We had to take Chris back to the ER at Methodist Hospital last night. He’s been having problems with his digestive tract the past couple of weeks, which culminated in vomiting and the nurse at RIOSA having to “decompress” (remove the contents of) his stomach around 9pm. Chris was moaning a lot, and is probably in quite a bit of pain. The doctor at Methodist called it “ileus“.
Chris is still at Methodist today, and they’ll be doing a CT scan of his abdomen at some point. My mom thinks this has all come about from Chris being stuck in his room the last few weeks in isolation, thanks to the probable false positive for A. baumanii that was reported when Chris was at Methodist for the seizures. Argh. This isolation severely limits the types of PT/OT therapy Chris can receive – they can’t bring the equipment into the room, he can’t be folded over bolsters, stretched around, etc., which would help keep his bowels moving normally.
Subsequent weekly re-tests for A. baumanii have been coming back negative, but it looks like the isolation is permanent for the remainder of his stay at RIOSA. Methodist cannot retract the results of the first test that caused the isolation, even if the sample was improperly collected. It’s also strange that at Methodist, they don’t have Chris in isolation, nor are they following any contact precautions – apparently this stuff washes off the skin when you shower, so it’s not as serious as we thought even if Chris had the dang thing. Inconsistent? You bet.
Other bad news: my dad damaged his spine while transferring Chris a few months back. His condition has been deteriorating since and he’s going to need some pretty serious – and possibly risky – surgery soon.

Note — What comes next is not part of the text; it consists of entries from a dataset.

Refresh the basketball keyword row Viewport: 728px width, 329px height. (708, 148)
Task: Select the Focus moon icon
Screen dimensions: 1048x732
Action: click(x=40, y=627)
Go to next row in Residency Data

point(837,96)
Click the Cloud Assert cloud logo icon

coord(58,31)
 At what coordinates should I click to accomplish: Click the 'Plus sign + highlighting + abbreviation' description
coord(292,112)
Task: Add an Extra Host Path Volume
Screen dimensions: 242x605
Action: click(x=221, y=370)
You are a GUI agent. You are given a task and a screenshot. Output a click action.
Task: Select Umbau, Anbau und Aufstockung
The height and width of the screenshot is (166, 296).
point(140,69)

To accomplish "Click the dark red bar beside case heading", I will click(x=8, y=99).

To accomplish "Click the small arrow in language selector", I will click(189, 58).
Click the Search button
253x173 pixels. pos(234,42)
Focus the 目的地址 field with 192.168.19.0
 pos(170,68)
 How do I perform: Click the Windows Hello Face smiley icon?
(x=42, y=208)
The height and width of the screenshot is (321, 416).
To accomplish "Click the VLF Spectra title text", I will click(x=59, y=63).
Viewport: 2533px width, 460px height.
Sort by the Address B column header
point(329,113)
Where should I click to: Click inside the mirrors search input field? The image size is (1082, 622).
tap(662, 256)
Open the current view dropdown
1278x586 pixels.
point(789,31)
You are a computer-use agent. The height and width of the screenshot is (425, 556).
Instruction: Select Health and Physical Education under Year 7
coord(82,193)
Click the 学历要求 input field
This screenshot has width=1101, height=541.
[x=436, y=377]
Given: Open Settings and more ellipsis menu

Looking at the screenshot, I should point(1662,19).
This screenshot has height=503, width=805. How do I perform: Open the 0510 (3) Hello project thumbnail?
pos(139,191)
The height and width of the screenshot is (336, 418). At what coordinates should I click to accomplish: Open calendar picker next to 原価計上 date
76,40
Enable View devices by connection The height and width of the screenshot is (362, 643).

Upper thoracic – it’s even affecting his fingers along with his legs and feet, and there’s constant, severe pain to manage.
Update: Chris is doing OK at Methodist Hospital. They went ahead and setup a contact precaution bag on the door, so we’re wearing disposable gowns, etc., when we enter the room. Methodist is continuing to hold everything delivered through his PEG tube (IV line for medications and fluids, with no food). He was really alert yesterday evening, too (accompanied by the occasional blank staring, which is probably a small seizure).
I can’t believe all the stuff thats going on thats terrible….i wish I could be there… Uncle buddy I love you hope all goes well my prayers still out to u all… Be there soon I hope love u all keep strong as I know u will.
Oh my God, you guy’s are really going through it, one step forward and three back. And now your poor Dad, always pray every day for you all, if I could ,I would be with you, but you’ll always be here in my thought’s and heart. xxxx love Auntie Sue
Thank you, Robert, for the update. Glad to hear that he’s doing better at Methodist and that he’s been real alert lately.
I was thinking about him quite a bit this week. Miss him.
Sorry you’re going through so many ups and downs between Methodist and RIOSA. We miss you all at Gracy, never got a proper chance to say goodbye but I’m so glad to have the updates. Say hi to your parents for me, I’m wishing the best for your dad.